■ Problem:
Turn the records from the line with "The width and height of the screenshot is (396, 480)." up to and including the line with "Display file size" into a Markdown table with the columns No. and Line. Number each line and skip any blank lines.
** begin Records for the task **
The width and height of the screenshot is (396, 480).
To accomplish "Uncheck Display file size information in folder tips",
** end Records for the task **
** begin Records for the task **
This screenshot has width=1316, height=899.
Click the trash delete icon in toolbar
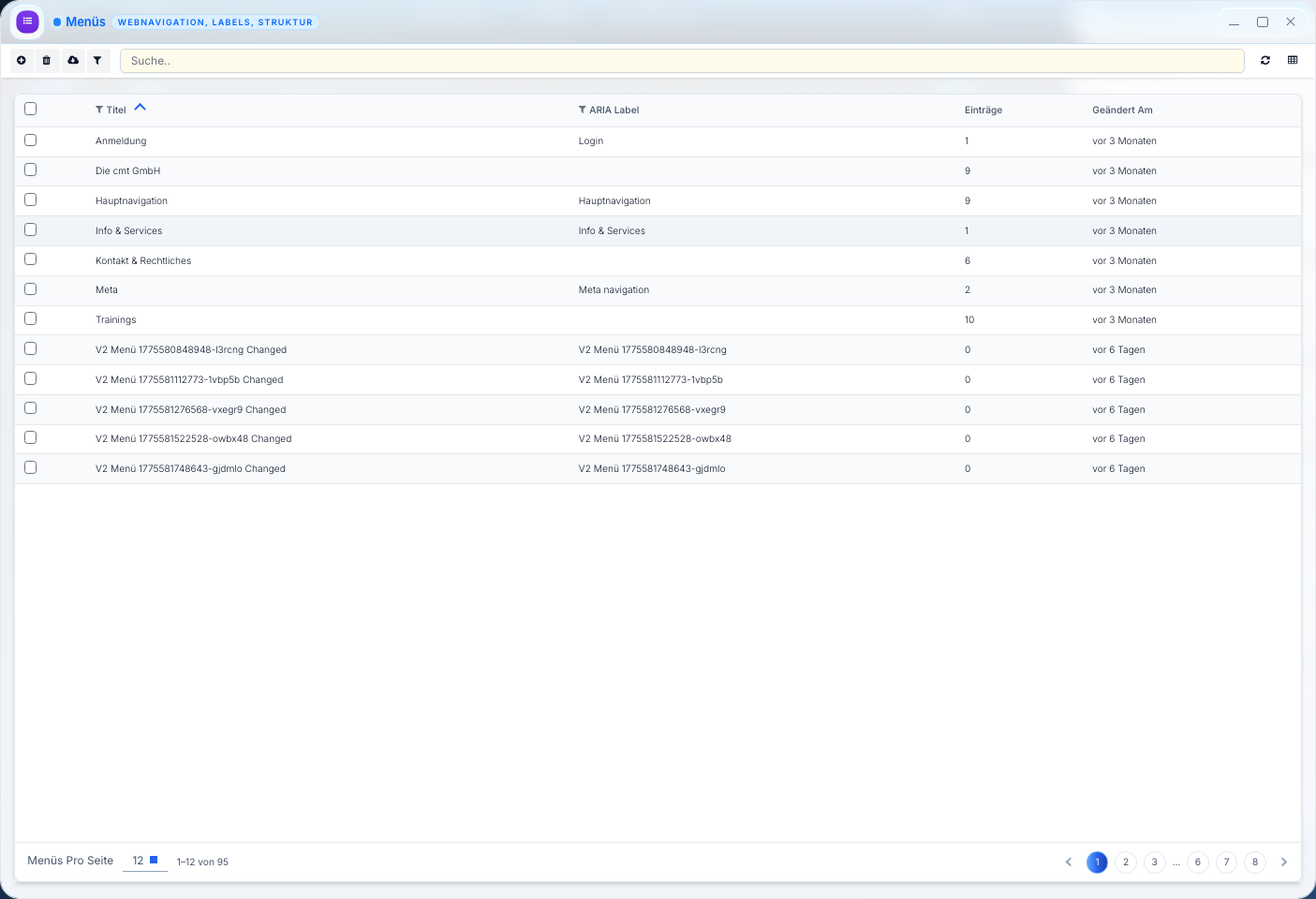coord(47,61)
** end Records for the task **
** begin Records for the task **
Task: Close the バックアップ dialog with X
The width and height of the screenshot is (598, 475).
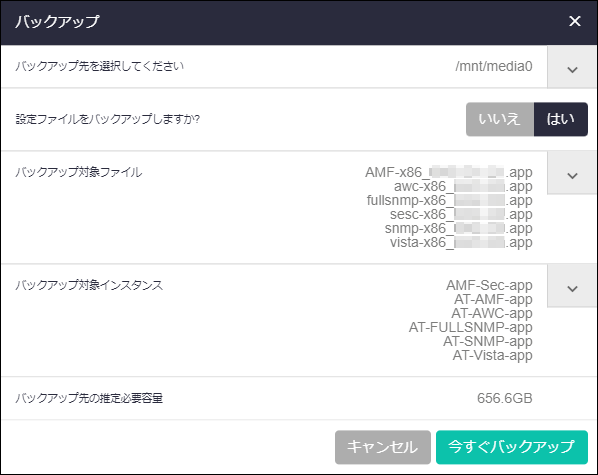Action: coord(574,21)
** end Records for the task **
■ Solution for this problem:
| No. | Line |
|---|---|
| 1 | The width and height of the screenshot is (396, 480). |
| 2 | To accomplish "Uncheck Display file size information in folder tips", |